Source material:
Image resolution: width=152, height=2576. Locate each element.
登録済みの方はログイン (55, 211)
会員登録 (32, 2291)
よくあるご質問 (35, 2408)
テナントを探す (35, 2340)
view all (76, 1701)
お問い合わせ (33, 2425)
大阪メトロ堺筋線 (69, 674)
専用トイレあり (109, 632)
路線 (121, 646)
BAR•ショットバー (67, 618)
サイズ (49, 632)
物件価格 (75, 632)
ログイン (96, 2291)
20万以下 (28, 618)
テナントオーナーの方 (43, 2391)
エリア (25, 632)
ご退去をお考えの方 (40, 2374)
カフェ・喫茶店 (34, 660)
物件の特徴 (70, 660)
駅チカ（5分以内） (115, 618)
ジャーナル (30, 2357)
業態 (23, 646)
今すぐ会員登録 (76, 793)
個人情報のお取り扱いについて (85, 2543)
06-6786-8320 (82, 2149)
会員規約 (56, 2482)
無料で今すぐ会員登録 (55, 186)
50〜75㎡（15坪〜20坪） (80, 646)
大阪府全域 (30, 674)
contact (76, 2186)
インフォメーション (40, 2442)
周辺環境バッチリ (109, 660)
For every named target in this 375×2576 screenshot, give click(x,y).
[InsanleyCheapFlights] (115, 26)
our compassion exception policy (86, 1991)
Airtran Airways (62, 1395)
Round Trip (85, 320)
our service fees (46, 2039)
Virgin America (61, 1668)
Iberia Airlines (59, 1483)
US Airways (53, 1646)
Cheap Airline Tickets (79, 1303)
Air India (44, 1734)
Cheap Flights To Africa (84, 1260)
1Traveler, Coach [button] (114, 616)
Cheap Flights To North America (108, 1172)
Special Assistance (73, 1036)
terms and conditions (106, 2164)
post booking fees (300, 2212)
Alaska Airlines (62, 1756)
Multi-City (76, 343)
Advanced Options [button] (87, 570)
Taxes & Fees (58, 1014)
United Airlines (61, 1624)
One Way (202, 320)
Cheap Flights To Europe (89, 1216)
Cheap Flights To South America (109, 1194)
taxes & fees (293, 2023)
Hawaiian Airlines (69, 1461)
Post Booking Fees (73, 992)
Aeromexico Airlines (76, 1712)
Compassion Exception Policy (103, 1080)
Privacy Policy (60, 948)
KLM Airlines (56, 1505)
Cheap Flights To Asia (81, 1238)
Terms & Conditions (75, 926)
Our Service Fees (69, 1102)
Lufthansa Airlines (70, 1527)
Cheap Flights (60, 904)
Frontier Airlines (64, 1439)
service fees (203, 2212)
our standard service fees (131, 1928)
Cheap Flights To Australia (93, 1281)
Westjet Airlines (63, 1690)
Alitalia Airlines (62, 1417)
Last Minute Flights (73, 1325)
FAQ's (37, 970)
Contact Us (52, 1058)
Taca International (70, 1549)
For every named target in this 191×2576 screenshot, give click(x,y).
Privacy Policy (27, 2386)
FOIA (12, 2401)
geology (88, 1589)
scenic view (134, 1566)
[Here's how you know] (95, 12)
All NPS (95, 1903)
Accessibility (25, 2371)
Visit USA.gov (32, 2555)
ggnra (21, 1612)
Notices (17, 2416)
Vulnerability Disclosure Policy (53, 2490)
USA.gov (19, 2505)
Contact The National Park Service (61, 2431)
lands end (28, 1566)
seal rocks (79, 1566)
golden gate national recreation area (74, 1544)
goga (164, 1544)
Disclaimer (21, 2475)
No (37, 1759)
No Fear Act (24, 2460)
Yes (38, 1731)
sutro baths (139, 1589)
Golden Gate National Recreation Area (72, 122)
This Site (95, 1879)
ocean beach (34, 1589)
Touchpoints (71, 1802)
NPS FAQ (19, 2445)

What you are asked to do: Word for word, write out the data.

Written response:
Image resolution: width=152, height=2576. Locate each element.
登録済みの方はログイン (55, 211)
会員登録 (32, 2291)
よくあるご質問 (35, 2408)
テナントを探す (35, 2340)
view all (76, 1701)
お問い合わせ (33, 2425)
大阪メトロ堺筋線 (69, 674)
専用トイレあり (109, 632)
路線 (121, 646)
BAR•ショットバー (67, 618)
サイズ (49, 632)
物件価格 (75, 632)
ログイン (96, 2291)
20万以下 (28, 618)
テナントオーナーの方 (43, 2391)
エリア (25, 632)
ご退去をお考えの方 (40, 2374)
カフェ・喫茶店 (34, 660)
物件の特徴 (70, 660)
駅チカ（5分以内） (115, 618)
ジャーナル (30, 2357)
業態 (23, 646)
今すぐ会員登録 (76, 793)
個人情報のお取り扱いについて (85, 2543)
06-6786-8320 (82, 2149)
会員規約 (56, 2482)
無料で今すぐ会員登録 (55, 186)
50〜75㎡（15坪〜20坪） (80, 646)
大阪府全域 (30, 674)
contact (76, 2186)
インフォメーション (40, 2442)
周辺環境バッチリ (109, 660)
For every named target in this 375×2576 screenshot, give click(x,y).
[InsanleyCheapFlights] (115, 26)
our compassion exception policy (86, 1991)
Airtran Airways (62, 1395)
Round Trip (85, 320)
our service fees (46, 2039)
Virgin America (61, 1668)
Iberia Airlines (59, 1483)
US Airways (53, 1646)
Cheap Airline Tickets (79, 1303)
Air India (44, 1734)
Cheap Flights To Africa (84, 1260)
1Traveler, Coach [button] (114, 616)
Cheap Flights To North America (108, 1172)
Special Assistance (73, 1036)
terms and conditions (106, 2164)
post booking fees (300, 2212)
Alaska Airlines (62, 1756)
Multi-City (76, 343)
Advanced Options [button] (87, 570)
Taxes & Fees (58, 1014)
United Airlines (61, 1624)
One Way (202, 320)
Cheap Flights To Europe (89, 1216)
Cheap Flights To South America (109, 1194)
taxes & fees (293, 2023)
Hawaiian Airlines (69, 1461)
Post Booking Fees (73, 992)
Aeromexico Airlines (76, 1712)
Compassion Exception Policy (103, 1080)
Privacy Policy (60, 948)
KLM Airlines (56, 1505)
Cheap Flights To Asia (81, 1238)
Terms & Conditions (75, 926)
Our Service Fees (69, 1102)
Lufthansa Airlines (70, 1527)
Cheap Flights (60, 904)
Frontier Airlines (64, 1439)
service fees (203, 2212)
our standard service fees (131, 1928)
Cheap Flights To Australia (93, 1281)
Westjet Airlines (63, 1690)
Alitalia Airlines (62, 1417)
Last Minute Flights (73, 1325)
FAQ's (37, 970)
Contact Us (52, 1058)
Taca International (70, 1549)
For every named target in this 191×2576 screenshot, give click(x,y).
Privacy Policy (27, 2386)
FOIA (12, 2401)
geology (88, 1589)
scenic view (134, 1566)
[Here's how you know] (95, 12)
All NPS (95, 1903)
Accessibility (25, 2371)
Visit USA.gov (32, 2555)
ggnra (21, 1612)
Notices (17, 2416)
Vulnerability Disclosure Policy (53, 2490)
USA.gov (19, 2505)
Contact The National Park Service (61, 2431)
lands end (28, 1566)
seal rocks (79, 1566)
golden gate national recreation area (74, 1544)
goga (164, 1544)
Disclaimer (21, 2475)
No (37, 1759)
No Fear Act (24, 2460)
Yes (38, 1731)
sutro baths (139, 1589)
Golden Gate National Recreation Area (72, 122)
This Site (95, 1879)
ocean beach (34, 1589)
Touchpoints (71, 1802)
NPS FAQ (19, 2445)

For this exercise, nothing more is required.